DATASET ENTRIES:
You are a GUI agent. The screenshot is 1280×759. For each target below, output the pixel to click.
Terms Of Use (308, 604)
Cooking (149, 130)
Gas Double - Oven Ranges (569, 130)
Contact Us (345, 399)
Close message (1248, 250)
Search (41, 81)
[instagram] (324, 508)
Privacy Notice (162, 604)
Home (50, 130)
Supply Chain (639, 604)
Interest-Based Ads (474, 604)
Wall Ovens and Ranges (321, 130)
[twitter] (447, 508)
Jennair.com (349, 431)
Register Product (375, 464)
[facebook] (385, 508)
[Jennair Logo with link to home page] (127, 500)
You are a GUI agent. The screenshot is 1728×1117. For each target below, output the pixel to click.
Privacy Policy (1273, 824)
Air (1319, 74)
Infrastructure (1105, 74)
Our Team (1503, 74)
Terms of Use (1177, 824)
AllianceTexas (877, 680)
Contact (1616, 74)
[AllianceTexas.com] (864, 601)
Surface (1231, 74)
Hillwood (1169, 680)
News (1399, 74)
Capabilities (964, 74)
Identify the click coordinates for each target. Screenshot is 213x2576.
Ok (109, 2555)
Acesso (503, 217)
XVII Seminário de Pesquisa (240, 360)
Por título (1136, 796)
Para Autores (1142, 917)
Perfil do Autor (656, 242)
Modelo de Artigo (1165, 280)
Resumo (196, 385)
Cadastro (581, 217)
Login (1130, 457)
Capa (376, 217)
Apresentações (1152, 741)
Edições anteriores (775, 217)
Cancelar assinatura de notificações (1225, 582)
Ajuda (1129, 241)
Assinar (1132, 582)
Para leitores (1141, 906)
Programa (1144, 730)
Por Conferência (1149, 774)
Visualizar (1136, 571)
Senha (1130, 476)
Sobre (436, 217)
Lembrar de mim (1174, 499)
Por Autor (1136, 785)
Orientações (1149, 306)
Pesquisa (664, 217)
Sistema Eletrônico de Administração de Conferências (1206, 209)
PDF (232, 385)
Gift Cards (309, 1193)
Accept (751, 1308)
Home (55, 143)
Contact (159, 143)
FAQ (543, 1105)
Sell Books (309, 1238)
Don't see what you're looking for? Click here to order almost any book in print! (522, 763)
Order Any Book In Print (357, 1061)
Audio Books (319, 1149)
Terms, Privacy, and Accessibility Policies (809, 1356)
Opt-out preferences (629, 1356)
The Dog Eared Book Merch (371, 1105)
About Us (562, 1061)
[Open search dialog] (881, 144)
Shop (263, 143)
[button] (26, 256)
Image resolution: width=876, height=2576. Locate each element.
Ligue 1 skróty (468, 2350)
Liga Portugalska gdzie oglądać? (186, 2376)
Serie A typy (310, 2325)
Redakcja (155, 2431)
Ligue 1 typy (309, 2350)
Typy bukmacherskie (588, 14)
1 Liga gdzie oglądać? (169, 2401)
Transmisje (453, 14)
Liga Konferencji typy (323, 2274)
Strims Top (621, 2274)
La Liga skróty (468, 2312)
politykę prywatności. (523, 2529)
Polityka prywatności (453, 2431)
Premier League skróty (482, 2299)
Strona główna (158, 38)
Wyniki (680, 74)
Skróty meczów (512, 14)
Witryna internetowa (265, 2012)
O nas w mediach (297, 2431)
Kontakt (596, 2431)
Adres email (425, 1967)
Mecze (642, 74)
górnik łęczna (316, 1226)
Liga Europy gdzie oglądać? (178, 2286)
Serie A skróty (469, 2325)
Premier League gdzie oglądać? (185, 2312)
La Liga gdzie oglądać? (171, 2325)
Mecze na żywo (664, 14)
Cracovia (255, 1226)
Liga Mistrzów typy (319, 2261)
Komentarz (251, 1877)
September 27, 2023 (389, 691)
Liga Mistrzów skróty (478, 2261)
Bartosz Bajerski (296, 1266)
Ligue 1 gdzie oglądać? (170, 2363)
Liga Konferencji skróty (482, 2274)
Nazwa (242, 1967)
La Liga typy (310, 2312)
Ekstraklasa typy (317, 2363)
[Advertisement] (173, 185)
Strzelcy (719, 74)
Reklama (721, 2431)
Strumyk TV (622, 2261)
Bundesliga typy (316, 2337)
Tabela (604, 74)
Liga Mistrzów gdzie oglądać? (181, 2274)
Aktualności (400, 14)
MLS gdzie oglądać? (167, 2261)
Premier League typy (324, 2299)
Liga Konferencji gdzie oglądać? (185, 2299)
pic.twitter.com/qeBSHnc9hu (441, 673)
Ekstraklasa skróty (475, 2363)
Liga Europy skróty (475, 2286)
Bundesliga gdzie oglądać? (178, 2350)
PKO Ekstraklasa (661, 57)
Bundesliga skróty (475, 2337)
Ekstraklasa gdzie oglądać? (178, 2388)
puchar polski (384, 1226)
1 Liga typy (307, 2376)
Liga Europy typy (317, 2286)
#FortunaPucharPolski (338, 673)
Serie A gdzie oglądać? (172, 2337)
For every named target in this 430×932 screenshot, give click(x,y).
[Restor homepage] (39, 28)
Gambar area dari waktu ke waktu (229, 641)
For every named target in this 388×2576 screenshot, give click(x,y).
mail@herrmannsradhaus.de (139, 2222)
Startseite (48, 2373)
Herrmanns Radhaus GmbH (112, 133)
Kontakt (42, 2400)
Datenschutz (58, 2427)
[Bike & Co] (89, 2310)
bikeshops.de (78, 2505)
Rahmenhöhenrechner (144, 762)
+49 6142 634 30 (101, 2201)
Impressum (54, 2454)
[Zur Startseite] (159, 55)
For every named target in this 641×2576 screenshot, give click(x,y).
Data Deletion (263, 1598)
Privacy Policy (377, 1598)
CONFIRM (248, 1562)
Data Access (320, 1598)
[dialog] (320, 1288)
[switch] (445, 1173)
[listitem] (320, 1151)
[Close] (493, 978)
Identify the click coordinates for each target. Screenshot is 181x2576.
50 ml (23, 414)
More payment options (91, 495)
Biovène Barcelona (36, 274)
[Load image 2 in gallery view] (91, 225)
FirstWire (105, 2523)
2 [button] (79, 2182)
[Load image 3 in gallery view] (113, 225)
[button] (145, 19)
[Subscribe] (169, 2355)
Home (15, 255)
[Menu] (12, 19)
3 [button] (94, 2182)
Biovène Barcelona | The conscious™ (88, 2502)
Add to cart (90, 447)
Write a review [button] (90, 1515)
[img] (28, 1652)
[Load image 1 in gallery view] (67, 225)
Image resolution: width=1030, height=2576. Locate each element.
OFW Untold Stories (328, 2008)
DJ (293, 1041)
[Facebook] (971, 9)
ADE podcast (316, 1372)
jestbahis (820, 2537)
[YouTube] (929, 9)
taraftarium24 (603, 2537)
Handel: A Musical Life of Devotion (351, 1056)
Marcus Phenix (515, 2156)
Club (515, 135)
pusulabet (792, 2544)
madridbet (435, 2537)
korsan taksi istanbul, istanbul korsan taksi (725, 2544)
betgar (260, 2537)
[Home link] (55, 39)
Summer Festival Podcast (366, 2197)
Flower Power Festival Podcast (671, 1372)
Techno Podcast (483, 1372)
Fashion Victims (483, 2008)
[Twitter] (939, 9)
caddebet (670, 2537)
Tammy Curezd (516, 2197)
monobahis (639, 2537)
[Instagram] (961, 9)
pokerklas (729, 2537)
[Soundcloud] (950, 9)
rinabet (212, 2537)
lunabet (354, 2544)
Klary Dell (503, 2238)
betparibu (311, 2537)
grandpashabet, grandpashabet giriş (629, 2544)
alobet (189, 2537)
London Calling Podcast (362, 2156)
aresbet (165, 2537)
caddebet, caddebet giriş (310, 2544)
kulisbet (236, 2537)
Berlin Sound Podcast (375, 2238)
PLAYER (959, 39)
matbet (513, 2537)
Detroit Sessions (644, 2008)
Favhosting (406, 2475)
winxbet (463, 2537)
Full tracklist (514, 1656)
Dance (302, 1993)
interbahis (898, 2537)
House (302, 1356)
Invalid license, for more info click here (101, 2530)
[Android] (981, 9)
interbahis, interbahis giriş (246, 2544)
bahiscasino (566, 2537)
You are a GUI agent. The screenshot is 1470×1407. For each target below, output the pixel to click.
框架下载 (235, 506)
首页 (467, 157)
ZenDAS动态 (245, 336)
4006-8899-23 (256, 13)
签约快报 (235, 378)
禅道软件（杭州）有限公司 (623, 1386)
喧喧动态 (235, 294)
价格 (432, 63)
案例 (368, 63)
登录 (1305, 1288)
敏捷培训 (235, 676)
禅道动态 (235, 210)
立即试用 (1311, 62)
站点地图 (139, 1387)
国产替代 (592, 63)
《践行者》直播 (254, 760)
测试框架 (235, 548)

TASK BRIEF:
In the entries above, the lines from the one bearing "Tammy Curezd (516, 2197)" up to and including the one bearing "bahiscasino (566, 2537)" should be transcribed exactly; no other line is wanted.

ANSWER FOR THE TASK:
Tammy Curezd (516, 2197)
monobahis (639, 2537)
[Instagram] (961, 9)
pokerklas (729, 2537)
[Soundcloud] (950, 9)
rinabet (212, 2537)
lunabet (354, 2544)
Klary Dell (503, 2238)
betparibu (311, 2537)
grandpashabet, grandpashabet giriş (629, 2544)
alobet (189, 2537)
London Calling Podcast (362, 2156)
aresbet (165, 2537)
caddebet, caddebet giriş (310, 2544)
kulisbet (236, 2537)
Berlin Sound Podcast (375, 2238)
PLAYER (959, 39)
matbet (513, 2537)
Detroit Sessions (644, 2008)
Favhosting (406, 2475)
winxbet (463, 2537)
Full tracklist (514, 1656)
Dance (302, 1993)
interbahis (898, 2537)
House (302, 1356)
Invalid license, for more info click here (101, 2530)
[Android] (981, 9)
interbahis, interbahis giriş (246, 2544)
bahiscasino (566, 2537)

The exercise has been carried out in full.